Era uno spartiacque, una cesura infame. Chi poteva voler uccidere una persona come lei?». E chi altro poi ha mai deciso di crivellare di proiettili un uomo come si fosse trattata di una fucilazione al tempo di guerra a Piazza di Siena, giusto mentre il commissario straziato da dolore assiste la sua donna in coma? Esiste un nesso tra i due avvenimenti, un legame che li ponga in relazione, un rapporto tra un attentato tanto crudele e un'esecuzione così feroce?

Da questa sequenza a effetto e da questi interrogativi inquieti, Veltroni riparte per raccontare le vicissitudini del poliziotto che nella sua immaginazione cinematografica dovrebbe avere il profilo di un Cary Grant. Intanto è un funzionario che per essere inciampato da dirigente della Mobile di Caserta in un incidente goffo e disastroso, confondendo via Fratelli Bandiera con via Fratelli Cairoli e indirizzando il blitz di polizia nel luogo dove si stava svolgendo la cresima del nipote del prefetto e non nella casa che stava accogliendo un summit di camorristi, è stato relegato nel commissariato di Villa Borghese a Roma: zona teoricamente al riparo da impicci, salvo poi ritrovarsi ad avere a che fare con crimini e reati di ogni specie. Così, Buonvino e il suo manipolo di agenti tutti toccati da crisi e problemi Portanova che ci vede poco e male, Gozzi che soffre di narcolessia, Cecconi e Ginevra Robotti innamorato litigiosi e Veronica segnata dalla perdita del suo primo compagno, l'altro poliziotto Roberto, a Ravenna aveva costituito il suo 87° Distretto alla Ed McBain, il suo fortino di bastardi di Pizzofalcone insediato nel verde della capitale.
···
Consegna 1: Secondo il brano, di quale disturbo soffre Gozzi?
Consegna 2: Ripeti il passo del brano compreso tra "Era uno spartiacque, una" e "un'esecuzione così feroce?", estremi inclusi.
Basati unicamente sul brano.
···
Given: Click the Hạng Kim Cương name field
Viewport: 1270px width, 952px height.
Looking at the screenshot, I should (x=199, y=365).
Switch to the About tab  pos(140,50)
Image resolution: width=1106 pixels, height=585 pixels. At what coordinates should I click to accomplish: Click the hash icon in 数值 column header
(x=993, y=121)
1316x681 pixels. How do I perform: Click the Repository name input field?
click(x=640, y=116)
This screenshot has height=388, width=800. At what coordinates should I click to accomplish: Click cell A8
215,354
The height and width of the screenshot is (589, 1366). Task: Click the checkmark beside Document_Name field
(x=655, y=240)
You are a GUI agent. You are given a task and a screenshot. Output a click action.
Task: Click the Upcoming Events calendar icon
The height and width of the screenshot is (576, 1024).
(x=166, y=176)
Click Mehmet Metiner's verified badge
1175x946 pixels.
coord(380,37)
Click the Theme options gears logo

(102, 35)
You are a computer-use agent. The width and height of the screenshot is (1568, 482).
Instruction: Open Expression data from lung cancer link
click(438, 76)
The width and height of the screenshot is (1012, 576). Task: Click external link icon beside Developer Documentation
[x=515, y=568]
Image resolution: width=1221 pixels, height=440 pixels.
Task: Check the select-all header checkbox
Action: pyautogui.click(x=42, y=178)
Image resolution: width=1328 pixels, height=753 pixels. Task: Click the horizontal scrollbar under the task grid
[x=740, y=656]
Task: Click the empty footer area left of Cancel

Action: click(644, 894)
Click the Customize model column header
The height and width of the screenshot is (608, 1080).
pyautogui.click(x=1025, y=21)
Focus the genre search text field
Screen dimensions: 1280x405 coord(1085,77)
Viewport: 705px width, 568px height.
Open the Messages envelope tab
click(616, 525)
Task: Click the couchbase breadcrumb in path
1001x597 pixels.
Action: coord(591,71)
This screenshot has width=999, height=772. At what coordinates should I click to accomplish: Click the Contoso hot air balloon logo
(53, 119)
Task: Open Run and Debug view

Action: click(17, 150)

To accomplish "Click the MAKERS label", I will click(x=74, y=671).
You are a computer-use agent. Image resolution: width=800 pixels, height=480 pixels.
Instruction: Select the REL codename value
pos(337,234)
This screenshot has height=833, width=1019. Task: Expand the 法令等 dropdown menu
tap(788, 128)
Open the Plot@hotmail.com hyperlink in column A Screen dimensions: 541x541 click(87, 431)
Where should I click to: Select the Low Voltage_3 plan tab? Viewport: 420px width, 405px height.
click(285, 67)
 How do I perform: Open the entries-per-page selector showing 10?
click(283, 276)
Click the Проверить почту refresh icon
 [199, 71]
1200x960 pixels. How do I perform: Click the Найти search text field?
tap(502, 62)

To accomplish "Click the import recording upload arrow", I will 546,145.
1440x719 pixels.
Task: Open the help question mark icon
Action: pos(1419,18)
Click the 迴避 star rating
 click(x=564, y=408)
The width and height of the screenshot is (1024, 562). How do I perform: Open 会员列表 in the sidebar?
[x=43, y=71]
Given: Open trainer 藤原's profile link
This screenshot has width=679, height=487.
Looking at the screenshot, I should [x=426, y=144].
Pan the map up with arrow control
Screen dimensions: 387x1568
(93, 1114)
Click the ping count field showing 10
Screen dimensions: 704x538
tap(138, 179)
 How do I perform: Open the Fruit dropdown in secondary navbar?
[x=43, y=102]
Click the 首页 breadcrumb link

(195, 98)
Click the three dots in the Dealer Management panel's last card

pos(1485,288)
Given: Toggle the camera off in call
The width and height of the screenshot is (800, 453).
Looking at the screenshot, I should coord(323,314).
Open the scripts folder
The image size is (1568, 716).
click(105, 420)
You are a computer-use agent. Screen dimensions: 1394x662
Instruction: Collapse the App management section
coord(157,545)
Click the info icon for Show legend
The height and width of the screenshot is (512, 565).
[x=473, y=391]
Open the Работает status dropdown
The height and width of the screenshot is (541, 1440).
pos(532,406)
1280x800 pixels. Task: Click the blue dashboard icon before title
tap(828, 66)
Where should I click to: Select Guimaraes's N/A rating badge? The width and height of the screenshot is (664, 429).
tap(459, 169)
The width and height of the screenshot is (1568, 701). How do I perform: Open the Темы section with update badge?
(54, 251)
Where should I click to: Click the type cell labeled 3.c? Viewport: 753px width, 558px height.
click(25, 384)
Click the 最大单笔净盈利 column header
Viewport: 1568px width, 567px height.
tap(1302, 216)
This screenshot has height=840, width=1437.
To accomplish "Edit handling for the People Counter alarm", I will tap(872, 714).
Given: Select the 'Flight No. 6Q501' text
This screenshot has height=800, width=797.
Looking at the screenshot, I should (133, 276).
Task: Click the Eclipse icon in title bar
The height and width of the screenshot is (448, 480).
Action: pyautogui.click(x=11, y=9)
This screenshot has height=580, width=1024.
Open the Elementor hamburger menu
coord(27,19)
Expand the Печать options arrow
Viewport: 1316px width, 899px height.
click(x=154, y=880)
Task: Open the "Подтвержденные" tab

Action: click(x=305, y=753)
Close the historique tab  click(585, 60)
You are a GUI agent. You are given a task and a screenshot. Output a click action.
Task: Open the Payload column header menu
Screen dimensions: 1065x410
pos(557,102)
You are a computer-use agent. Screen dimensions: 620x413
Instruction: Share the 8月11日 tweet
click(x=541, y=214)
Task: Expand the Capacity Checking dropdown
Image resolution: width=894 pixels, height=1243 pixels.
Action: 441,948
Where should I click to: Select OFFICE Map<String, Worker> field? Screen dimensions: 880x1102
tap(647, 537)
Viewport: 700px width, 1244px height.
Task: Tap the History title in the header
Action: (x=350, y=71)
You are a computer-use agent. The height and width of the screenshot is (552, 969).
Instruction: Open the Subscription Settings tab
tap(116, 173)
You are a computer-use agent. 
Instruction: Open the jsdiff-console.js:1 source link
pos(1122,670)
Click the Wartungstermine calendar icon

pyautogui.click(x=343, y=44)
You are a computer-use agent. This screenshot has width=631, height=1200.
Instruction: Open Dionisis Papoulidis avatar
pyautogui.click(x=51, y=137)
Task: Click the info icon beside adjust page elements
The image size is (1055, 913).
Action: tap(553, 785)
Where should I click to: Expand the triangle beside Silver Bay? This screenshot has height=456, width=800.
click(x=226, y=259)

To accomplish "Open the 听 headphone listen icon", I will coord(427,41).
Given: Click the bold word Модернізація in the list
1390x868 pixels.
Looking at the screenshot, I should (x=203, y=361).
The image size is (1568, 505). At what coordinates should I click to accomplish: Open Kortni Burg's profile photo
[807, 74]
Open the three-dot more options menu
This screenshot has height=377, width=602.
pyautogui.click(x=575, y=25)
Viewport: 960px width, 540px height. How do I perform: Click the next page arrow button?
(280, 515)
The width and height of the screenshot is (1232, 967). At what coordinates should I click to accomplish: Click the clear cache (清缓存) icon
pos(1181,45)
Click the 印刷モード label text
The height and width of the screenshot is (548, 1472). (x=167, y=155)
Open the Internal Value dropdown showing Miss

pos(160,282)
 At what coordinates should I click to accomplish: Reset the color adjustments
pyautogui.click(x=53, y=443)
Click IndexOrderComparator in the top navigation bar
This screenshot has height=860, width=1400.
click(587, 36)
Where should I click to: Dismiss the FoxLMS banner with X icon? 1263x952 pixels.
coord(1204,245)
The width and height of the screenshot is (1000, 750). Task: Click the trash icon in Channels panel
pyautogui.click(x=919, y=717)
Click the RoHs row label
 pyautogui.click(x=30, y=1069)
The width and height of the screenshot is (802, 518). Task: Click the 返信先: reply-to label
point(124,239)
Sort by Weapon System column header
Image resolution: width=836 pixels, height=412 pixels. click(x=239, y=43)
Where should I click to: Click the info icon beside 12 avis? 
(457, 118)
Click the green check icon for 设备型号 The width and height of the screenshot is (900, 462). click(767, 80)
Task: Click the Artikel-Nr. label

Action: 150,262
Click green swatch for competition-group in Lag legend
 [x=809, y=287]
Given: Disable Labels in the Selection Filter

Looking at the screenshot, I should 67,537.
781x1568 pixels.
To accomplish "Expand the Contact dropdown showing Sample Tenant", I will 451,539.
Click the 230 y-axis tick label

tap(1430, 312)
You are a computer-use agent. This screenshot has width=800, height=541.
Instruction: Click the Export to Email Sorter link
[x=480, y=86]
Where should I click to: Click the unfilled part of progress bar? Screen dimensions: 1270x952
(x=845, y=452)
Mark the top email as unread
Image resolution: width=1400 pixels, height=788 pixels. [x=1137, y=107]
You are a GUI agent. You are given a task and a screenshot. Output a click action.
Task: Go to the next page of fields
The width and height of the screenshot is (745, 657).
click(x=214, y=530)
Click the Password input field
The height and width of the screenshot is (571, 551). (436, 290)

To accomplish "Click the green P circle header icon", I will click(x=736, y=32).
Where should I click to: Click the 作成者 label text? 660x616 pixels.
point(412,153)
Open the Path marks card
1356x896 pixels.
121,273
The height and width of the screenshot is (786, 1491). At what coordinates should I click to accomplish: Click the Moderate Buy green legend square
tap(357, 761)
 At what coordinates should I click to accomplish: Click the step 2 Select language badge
···
Risultato atteso 1: Gozzi soffre di narcolessia.

Risultato atteso 2:
Era uno spartiacque, una cesura infame. Chi poteva voler uccidere una persona come lei?». E chi altro poi ha mai deciso di crivellare di proiettili un uomo come si fosse trattata di una fucilazione al tempo di guerra a Piazza di Siena, giusto mentre il commissario straziato da dolore assiste la sua donna in coma? Esiste un nesso tra i due avvenimenti, un legame che li ponga in relazione, un rapporto tra un attentato tanto crudele e un'esecuzione così feroce?